INPUT DATA:
= = = =

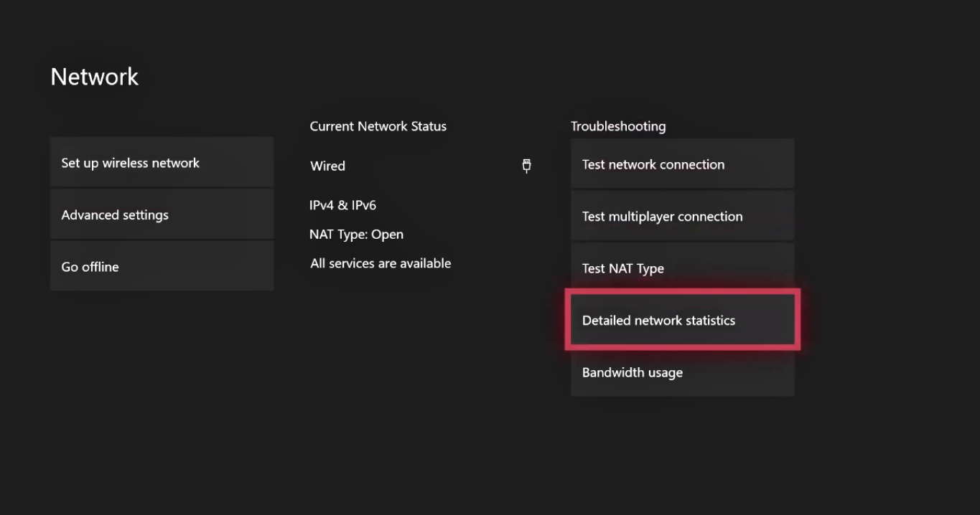
Task: Select the tile below Set up wireless network
Action: (162, 215)
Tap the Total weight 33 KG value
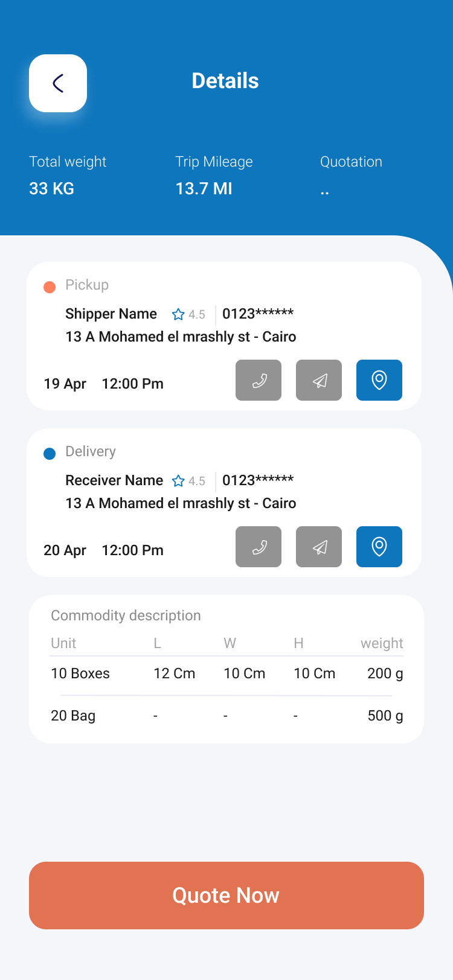Screen dimensions: 453x980 52,189
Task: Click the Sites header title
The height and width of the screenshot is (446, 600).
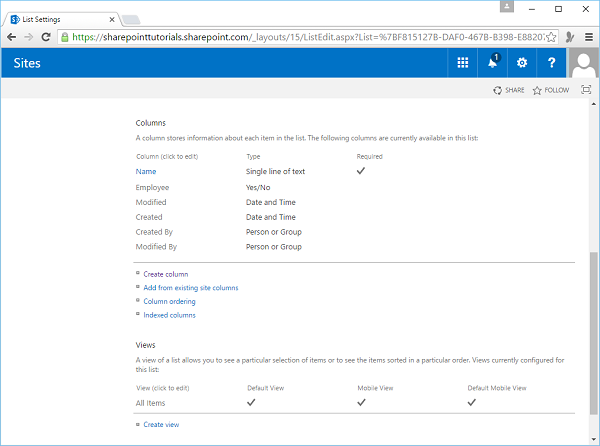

= = = =

WORK REQUIRED:
Give back exactly the lines from the line with "Task: Click the Sites header title" through the end of the material above, inclusive, with no pictures.

EXERCISE ANSWER:
Task: Click the Sites header title
The height and width of the screenshot is (446, 600).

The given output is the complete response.